#### ACTIONS TO TAKE:
1. In the comment thread about Del Monte, what share of the value do consumers capture as surplus, according to the cited findings of William Nordhaus?
2. List every company, person, and country named in the comment thread about Del Monte.
3. From the comment thread about Del Monte, write out the part that opens with the words containing "Exactly. That is" and closes with "Del Monte products.".

#### GIVEN TEXT:
Comment by modeless

20 hours ago

A big part of the problem here is that Del Monte was the victim of several leveraged buyouts that had executives walking away with millions while the company was saddled with debt.

Exactly. That is what is missing in this discussion. If you want to cut down the trees, fine, but those people who profited should pay for it.

  • I always wonder where consumer surplus fits into arguments about profit.

    Although in this particular situation clearly the consumer surplus wasn't enough to keep consumers buying Del Monte products.

    https://en.wikipedia.org/wiki/Economic_surplus

    If we measure consumer surplus as a percentage, how would it compare to business profits as a percentage?

    Edit:

      Nobel laureate William Nordhaus studied the historical data of the U.S. economy and concluded that innovators and corporations capture only a tiny fraction of the total social value they create. Consumers capture ~98% of the value in the form of surplus. Producers capture ~2%.

    • I'm not sure I understand your point? If you are private equity and do a leveraged buyout, the company is priced as if you could extract the current value of the company out of the acquisition. As if the company were a consumable basically, because that's how you're going to pay off the loan. If consuming the company requires mistreating customers (getting rid of consumer surplus), then that's what's going to happen. The way you're talking about this sounds like the cause is a lack of consumer surplus when that's just a symptom of a leveraged buyout.

#### DATA BELOW:
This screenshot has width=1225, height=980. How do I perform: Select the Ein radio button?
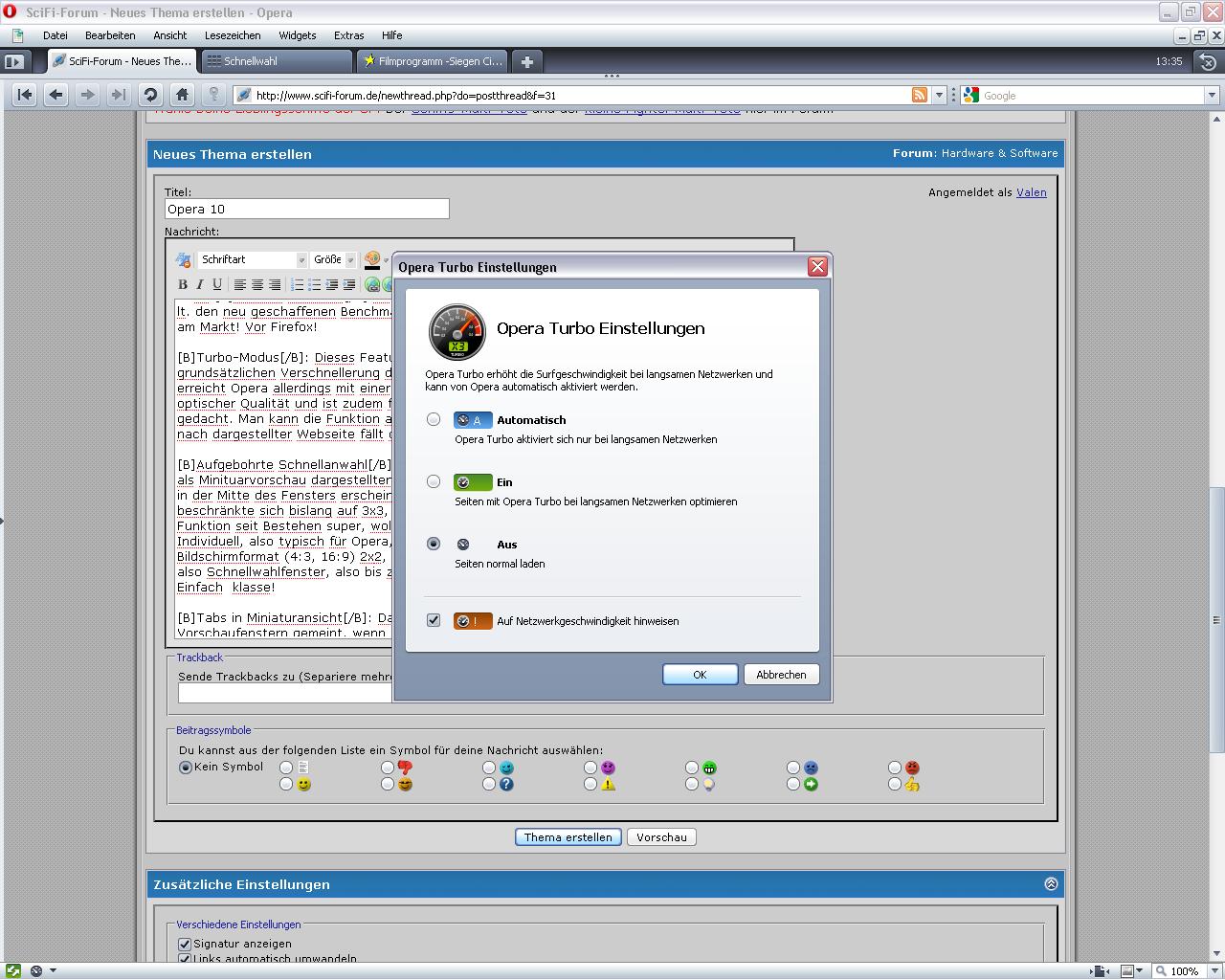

#### ANSWERS BY ITEM NUMBER:
1. About 98%.

2. Del Monte, William Nordhaus, the U.S.

3.
Exactly. That is what is missing in this discussion. If you want to cut down the trees, fine, but those people who profited should pay for it.

  • I always wonder where consumer surplus fits into arguments about profit.

    Although in this particular situation clearly the consumer surplus wasn't enough to keep consumers buying Del Monte products.